Marx idealizou uma economia sem empresários. O próprio proletariado seria o dono dos meios de produção, apropriando-se, assim, da “mais-valia”. Ao eliminar o empresário, as economias comunistas eliminaram aqueles que tiram ideias do papel. Deu no que deu.

Hoje, Jeff Bezos é estupidamente rico. Mais rico do que uma parcela significativa da população mundial. Alguns acham isso um horror, o exemplo da maldade intrínseca do capitalismo. Eu penso diferente.

Se Jeff Bezos acumulou tanto dinheiro, é porque conseguiu tirar do papel uma ideia que ajudou, que foi útil, a bilhões de pessoas, que se mostraram dispostas a pagar por esta ideia. Hoje, o mundo está melhor porque Jeff Bezos conseguiu tirar sua ideia do papel. E sua fortuna é proporcional ao número de pessoas que ele beneficiou.

Não, você não tem direito divino a comprar coisas na internet e recebê-las no conforto do seu lar. Você só consegue fazer isso porque Jeff Bezos tirou uma ideia do papel. Se não fosse por pessoas como Jeff Bezos, talvez a igualdade de renda fosse maior, mas provavelmente estaríamos ainda esfregando gravetos para fazer fogo.

A sentença de Sergio Moro

Acabei de ler a sentença do juiz Sergio Moro em sua integridade.

Em resumo, há uma série de provas documentais, que são corroboradas pelos depoimentos de uma série de testemunhas. Atenção: há provas documentais. As testemunhas (inclusive Leo Pinheiro) apenas as corroboram. A ligação dessas provas com a corrupção é necessária, senão nada mais faz sentido, fica uma história sem pé nem cabeça.

A última cartada da defesa (a de que a OAS teria usado o apartamento como hipoteca ou garantia de empréstimos e no seu acordo de recuperação judicial) é desmontada sem piedade pelo juiz (quem tiver interesse, está entre os números 808 a 818 da sentença).

Vai ser difícil, bem difícil, reformar essa sentença.

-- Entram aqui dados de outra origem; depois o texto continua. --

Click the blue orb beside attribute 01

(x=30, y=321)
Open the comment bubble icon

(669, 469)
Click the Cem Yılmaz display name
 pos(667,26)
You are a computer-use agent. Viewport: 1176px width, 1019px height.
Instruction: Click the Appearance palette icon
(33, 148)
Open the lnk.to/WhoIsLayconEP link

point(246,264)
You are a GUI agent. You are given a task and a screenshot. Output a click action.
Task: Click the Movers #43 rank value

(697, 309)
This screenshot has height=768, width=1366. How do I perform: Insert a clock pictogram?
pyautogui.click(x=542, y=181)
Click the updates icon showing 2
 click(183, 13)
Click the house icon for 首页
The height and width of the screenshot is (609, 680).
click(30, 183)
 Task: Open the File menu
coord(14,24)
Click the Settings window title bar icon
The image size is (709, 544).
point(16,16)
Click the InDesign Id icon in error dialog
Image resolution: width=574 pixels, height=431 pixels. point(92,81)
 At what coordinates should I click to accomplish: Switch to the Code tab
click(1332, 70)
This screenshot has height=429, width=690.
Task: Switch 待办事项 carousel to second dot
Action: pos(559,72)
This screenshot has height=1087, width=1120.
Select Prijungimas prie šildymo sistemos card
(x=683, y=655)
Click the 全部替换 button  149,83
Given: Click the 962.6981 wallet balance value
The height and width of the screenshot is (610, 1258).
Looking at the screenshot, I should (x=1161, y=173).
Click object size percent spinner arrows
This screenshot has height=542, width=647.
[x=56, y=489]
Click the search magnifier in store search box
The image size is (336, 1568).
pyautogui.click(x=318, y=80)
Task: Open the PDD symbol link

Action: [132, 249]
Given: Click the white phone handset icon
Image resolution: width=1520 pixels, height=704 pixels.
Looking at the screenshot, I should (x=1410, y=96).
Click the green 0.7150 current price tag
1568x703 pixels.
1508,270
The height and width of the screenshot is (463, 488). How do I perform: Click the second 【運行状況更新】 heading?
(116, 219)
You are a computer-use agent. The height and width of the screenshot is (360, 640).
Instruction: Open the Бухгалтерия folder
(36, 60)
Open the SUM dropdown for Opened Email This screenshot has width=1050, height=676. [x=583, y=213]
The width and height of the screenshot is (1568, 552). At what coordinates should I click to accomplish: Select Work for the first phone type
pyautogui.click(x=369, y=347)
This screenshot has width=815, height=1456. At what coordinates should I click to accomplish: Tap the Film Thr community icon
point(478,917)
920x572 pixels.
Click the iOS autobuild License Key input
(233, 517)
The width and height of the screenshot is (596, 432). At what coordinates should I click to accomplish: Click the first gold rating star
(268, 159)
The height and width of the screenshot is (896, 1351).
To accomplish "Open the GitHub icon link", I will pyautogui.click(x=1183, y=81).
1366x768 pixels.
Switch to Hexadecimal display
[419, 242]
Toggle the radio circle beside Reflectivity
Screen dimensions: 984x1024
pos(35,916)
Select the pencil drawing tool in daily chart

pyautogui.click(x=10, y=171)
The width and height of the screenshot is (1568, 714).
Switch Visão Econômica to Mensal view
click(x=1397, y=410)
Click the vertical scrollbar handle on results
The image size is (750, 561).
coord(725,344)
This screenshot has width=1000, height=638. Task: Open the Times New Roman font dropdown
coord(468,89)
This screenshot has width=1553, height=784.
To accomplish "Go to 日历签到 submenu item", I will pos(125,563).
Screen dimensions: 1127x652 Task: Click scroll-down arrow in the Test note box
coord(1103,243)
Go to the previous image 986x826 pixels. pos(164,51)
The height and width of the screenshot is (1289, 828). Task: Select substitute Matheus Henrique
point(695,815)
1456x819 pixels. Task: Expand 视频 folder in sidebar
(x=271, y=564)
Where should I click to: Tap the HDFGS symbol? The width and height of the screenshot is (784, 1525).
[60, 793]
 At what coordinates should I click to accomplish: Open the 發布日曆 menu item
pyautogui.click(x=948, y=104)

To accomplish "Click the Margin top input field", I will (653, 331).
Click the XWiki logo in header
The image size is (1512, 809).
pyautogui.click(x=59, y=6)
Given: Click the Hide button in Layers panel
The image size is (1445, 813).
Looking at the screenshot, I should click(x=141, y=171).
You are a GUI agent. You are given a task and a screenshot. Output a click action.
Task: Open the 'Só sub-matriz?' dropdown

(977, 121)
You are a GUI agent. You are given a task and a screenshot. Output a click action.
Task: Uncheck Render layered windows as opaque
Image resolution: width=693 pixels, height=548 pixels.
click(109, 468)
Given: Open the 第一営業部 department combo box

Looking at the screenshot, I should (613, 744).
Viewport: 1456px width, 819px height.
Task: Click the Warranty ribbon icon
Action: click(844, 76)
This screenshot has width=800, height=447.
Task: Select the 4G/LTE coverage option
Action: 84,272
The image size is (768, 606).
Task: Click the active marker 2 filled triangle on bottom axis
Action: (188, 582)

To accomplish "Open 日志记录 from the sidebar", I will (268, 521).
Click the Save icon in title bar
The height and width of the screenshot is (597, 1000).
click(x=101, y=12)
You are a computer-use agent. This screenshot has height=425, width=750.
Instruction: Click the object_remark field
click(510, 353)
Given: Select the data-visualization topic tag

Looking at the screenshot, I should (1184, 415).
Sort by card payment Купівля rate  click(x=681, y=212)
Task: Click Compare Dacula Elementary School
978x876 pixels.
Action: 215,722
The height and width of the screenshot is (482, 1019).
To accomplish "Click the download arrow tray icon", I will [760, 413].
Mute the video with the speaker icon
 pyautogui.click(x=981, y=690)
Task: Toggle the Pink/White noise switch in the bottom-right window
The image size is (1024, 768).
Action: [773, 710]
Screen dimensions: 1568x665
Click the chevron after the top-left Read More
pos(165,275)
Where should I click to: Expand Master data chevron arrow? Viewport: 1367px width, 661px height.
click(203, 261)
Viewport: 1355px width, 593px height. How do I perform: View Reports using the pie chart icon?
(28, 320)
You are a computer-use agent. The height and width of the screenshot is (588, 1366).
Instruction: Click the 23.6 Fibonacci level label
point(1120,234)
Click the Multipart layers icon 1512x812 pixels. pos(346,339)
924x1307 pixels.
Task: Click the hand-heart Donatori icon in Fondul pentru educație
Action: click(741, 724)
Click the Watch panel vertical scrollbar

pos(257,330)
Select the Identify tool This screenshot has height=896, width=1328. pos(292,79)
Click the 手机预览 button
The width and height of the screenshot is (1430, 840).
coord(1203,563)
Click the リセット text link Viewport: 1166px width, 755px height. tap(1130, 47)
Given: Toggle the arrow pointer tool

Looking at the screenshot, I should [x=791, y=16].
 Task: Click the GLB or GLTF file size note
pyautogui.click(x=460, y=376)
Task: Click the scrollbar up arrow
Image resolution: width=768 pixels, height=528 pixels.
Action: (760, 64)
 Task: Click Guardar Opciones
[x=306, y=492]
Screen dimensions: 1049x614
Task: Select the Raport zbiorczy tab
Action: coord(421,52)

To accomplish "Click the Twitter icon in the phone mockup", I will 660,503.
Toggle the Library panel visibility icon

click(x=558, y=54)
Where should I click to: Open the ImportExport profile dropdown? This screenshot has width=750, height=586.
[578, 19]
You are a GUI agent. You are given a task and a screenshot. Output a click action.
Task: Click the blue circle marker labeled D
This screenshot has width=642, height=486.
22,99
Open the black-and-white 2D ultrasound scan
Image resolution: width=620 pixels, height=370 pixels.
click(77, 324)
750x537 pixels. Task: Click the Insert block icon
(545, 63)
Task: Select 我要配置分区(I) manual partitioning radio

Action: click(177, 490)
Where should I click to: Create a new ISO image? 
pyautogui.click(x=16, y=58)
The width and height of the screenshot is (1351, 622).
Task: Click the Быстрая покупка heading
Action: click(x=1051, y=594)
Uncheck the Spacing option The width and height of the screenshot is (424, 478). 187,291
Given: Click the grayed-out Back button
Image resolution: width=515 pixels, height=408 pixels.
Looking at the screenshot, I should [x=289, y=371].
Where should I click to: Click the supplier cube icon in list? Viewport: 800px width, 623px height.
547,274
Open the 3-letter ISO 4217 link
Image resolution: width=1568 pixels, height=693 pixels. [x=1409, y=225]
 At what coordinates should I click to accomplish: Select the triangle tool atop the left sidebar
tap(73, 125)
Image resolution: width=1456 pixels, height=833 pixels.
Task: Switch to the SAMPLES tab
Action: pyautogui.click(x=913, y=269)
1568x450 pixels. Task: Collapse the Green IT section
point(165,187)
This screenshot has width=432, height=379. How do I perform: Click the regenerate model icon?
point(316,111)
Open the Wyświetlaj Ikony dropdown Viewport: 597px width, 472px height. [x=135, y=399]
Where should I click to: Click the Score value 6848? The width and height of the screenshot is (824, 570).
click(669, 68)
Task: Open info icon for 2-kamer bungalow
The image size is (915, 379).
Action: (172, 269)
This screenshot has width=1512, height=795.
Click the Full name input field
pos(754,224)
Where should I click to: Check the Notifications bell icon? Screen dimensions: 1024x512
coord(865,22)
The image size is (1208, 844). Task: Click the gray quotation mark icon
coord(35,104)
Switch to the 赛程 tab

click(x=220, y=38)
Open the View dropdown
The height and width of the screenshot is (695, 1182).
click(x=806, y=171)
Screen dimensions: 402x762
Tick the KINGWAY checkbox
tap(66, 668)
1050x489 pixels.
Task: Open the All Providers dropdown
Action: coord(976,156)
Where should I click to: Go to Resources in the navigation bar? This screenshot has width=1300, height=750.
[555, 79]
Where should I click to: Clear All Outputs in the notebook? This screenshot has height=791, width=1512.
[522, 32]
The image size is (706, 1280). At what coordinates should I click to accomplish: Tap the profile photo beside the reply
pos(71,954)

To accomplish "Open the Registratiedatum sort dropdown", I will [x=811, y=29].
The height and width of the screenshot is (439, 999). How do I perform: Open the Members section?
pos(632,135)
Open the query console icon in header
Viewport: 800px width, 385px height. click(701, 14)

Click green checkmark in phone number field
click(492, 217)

Os efeitos das cotas sociais

Vou explicar para vocês o efeito das cotas na USP para as carreiras mais concorridas.

COMO É HOJE

  • 50% vêm de escolas privadas de 1a linha
  • 25% vêm de escolas privadas de 2a linha
  • 15% vêm de escolas privadas de 3a a 5a linha
  • 10% vêm de escolas públicas

COMO SERÁ NO FUTURO

  • 50% virão de escolas privadas de 1a linha
  • 50% virão de escolas públicas

Conclusão: se seu filho estuda em escola privada de 2a a 5a linha, e quer entrar nas carreiras mais concorridas da USP, melhor migrar para a escola pública ou para uma escola privada de 1a linha.

(Obs.: os números acima podem variar, mas o efeito é esse aí mesmo).